> _TASK DESCRIPTION_
Only the images are to be dropped; the records themselves must be repeated exactly.

Collected data:

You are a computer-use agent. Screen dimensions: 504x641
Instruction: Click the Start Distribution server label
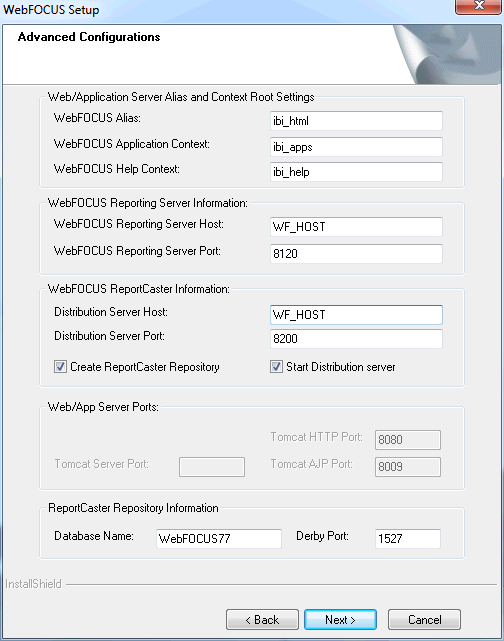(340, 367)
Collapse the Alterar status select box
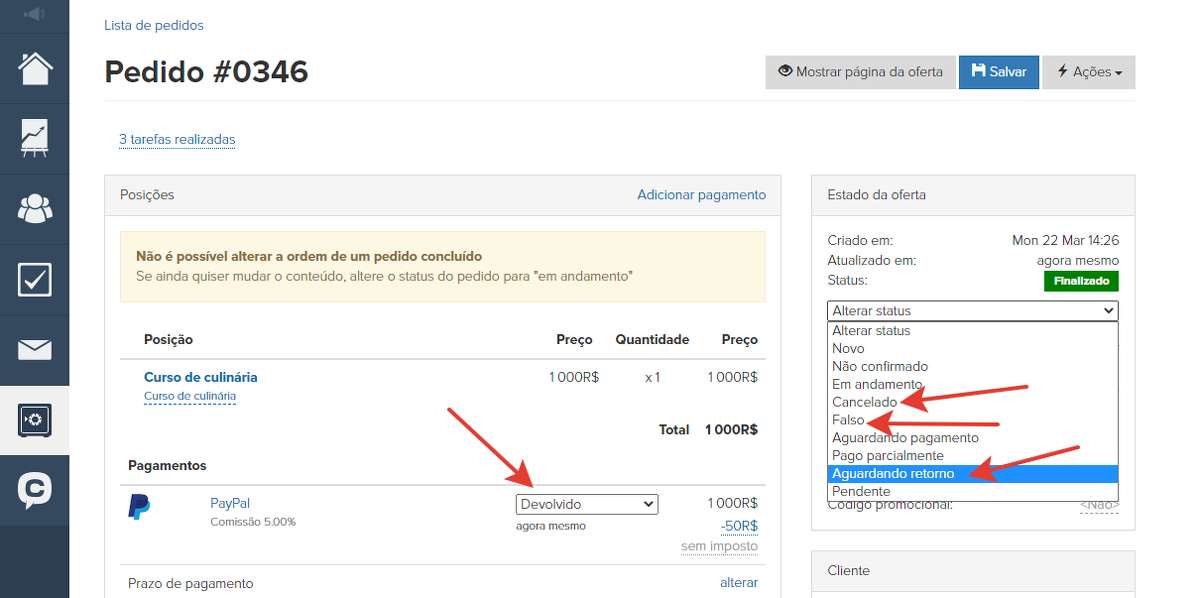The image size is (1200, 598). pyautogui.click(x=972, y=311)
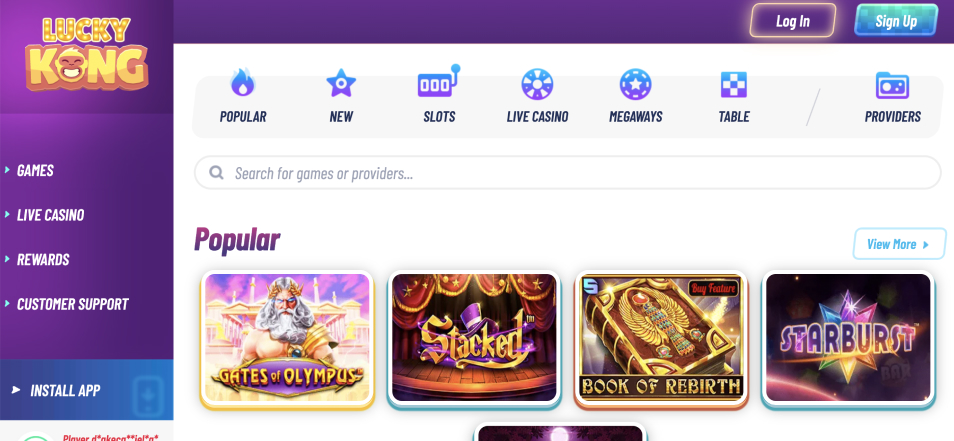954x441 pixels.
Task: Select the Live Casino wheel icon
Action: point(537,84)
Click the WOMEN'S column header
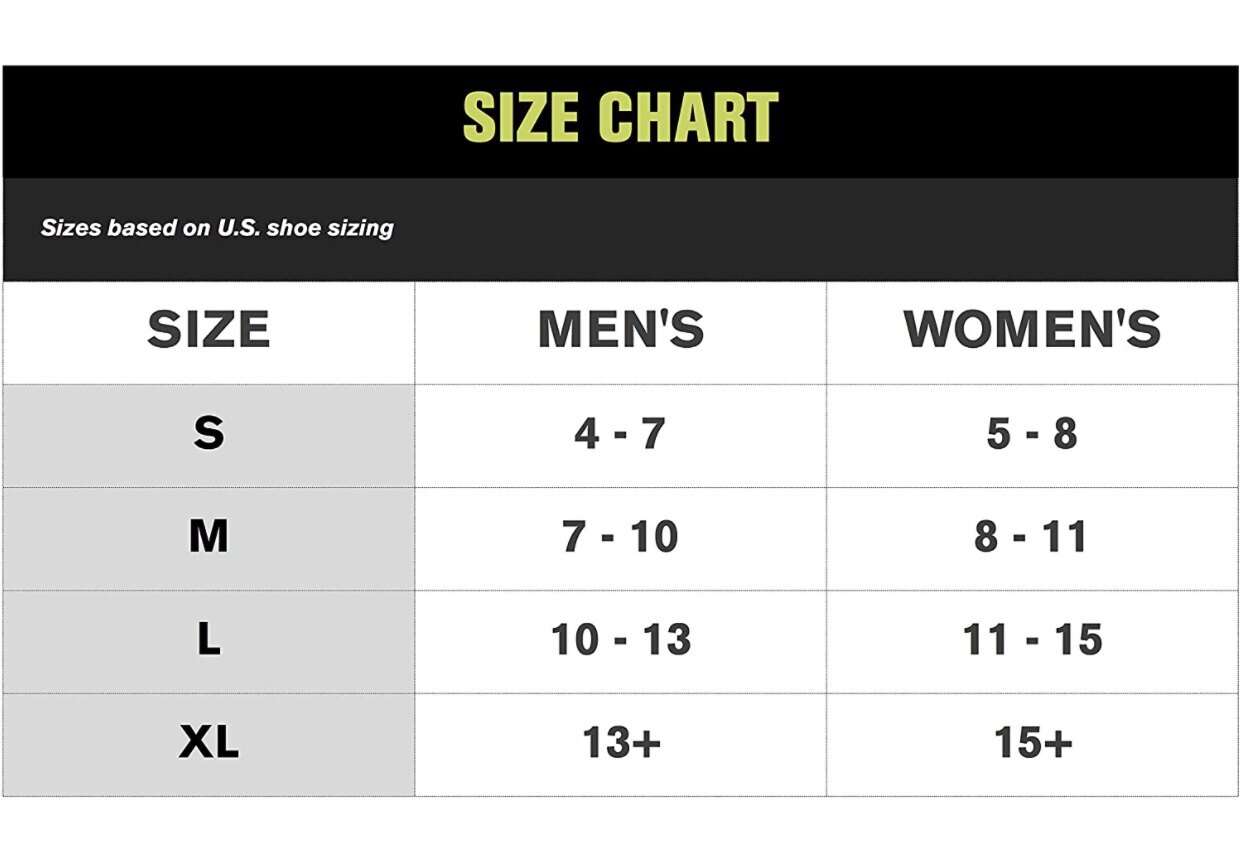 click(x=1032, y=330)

> _EXPECTED OUTPUT_
You are a computer-use agent. Screen dimensions: 504x641
Instruction: Click the Start Distribution server label
(340, 367)
Collapse the Alterar status select box
The image size is (1200, 598). pyautogui.click(x=972, y=311)
954x441 pixels.
Task: Select the Live Casino wheel icon
Action: point(537,84)
Click the WOMEN'S column header
 click(x=1032, y=330)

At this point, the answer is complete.